Q: WHAT KIND OF ENGAGEMENT HAVE YOU SEEN WITH SCOUTING?

GlamScout is a product discovery platform that we have been really excited about and the enthusiasm for it has been wonderful. It is really a conversation with the shopper, almost like having a personalized makeup stylist who guides you through the process. It is a great way for shoppers to experiment with colors and trends they would not normally try, while receiving personalized advice and trying them out.

Users come back again and again because they are generating the content that they want to see themselves. We are also constantly updating the featured looks on the GlamScout app, so users can come in and see new, relevant looks and instantly try them out. People are coming back to use GlamScout as a resource for style and beauty looks, because they know they can immediately see how to get a look from last night’s Oscars or Grammys, for example.

The idea behind scouting is that you can search visually for whatever you want and find exactly the color you want without being limited to what is presented to you when shopping in-store or online. Our Scout app users generally return an average of three times a month and scout an average six times per session, three times more than standard search. We have great engagement rates: the first time they interact, users usually spend around 12 minutes on the app. After that, users are interacting with the platform for an average of seven minutes per session.

 

Q: WHAT DO YOU DO WITH THE DATA COLLECTED IN THE APP?

We know users’ attributes and we know their digital body language based on their self-selected items. This is how we are able to present a more personalized shopping experience to the user in the application. We are able to go back and make product recommendations using our unique algorithm that combines user attributes with the preference tables that they have created for themselves. We are able to be very expert at engagement because we can capture users’ interest by seamlessly personalizing the experience. FaceCake is really at the heart of personalization.

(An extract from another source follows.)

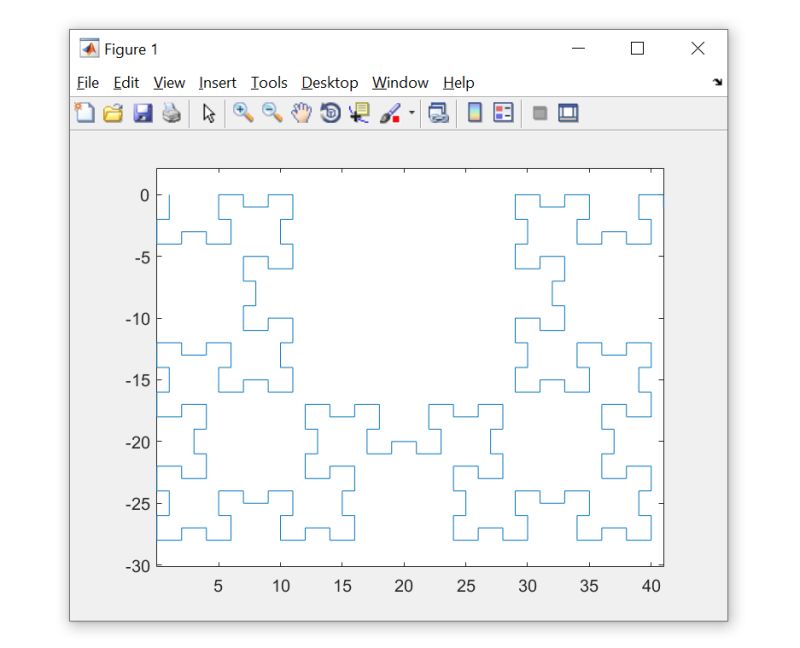Select the Zoom In tool
This screenshot has width=800, height=648.
click(242, 113)
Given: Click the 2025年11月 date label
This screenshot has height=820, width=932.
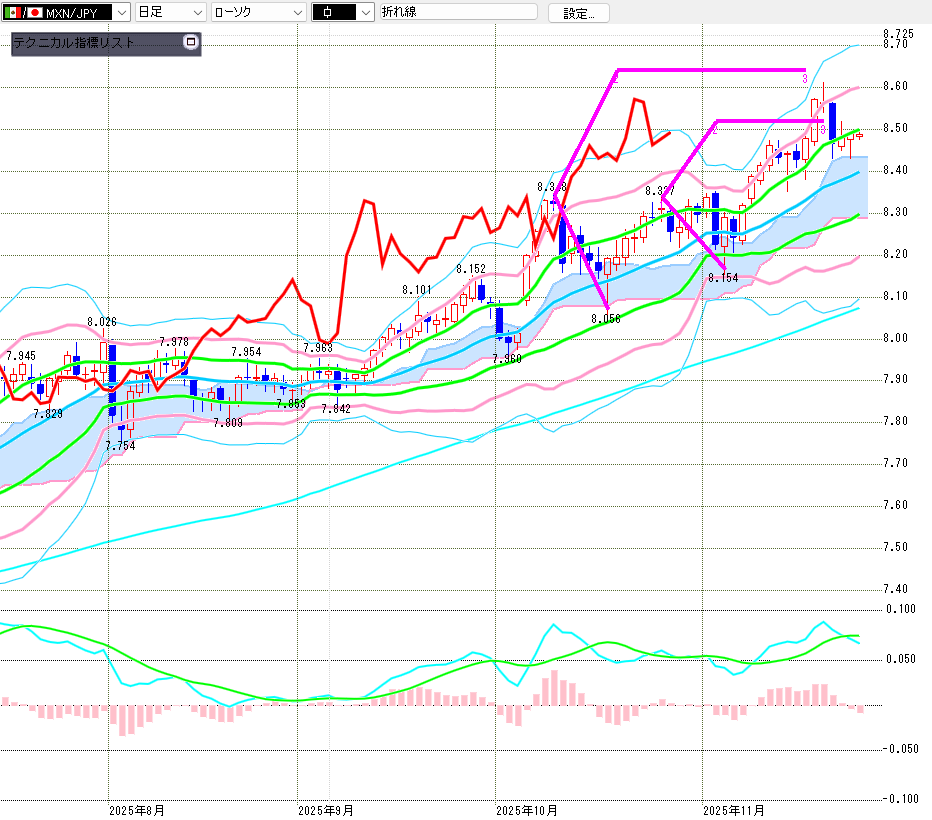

In addition to being able to drill down to the unique user, we also have all the global metrics: we know what shades are coming in, what shades are going out, what people are looking for. Our CTO, Darren Lu, always tells this story about when he worked at Autobytel, selling cars on the internet in college. He explained that they would push the color of the cars they had on the lot, which drove orders of one green car they had because it kept being sold—so it was feeding a fallacy into the data that this color was sought after.

With our products, we can see what people are really searching for, not just what is being offered back to them in a presentation on a website or even in a store. We see exactly what is being searched, which gives us insights into what is happening for trends and what shoppers are looking for. We see differences in different parts of the country, too. Although very similar at any given time, generally, the top three lipsticks that are searched and tried are almost the same throughout the country, but the actual order of shades is very different. New York is bolder; the South is a little bit soft; Texas is a little more intense in the oranges and the peaches.

FaceCake is very deep into analytics and metrics; we are always looking at what is happening. We have a patent on the process of marketing back to someone using their own image. We are able to, if you would like, show you yourself in recommended products. We can present that back to you, tailored to you, to what your preferences are, to relevant products. For example, I have very dark hair and I am not interested in hair products that will highlight my hair or make it lighter. I want to know what will make dark hair shiny. If I receive a promotion about blonde hair, it is not relevant to me and would not engage me. Now, let’s say I am not actively shopping for something for my hair, but if I see something that says, “Brunettes, get shine like you wouldn’t believe,” then that is interesting to me. That is the kind of intuitive platform that we have; we are making it relevant to the user.

It is helpful to users to have the ability to interact with product without risk and receive a personalized experience. We marry these two aspects in a way that keeps users engaged. They feel like they are getting what they need from our application.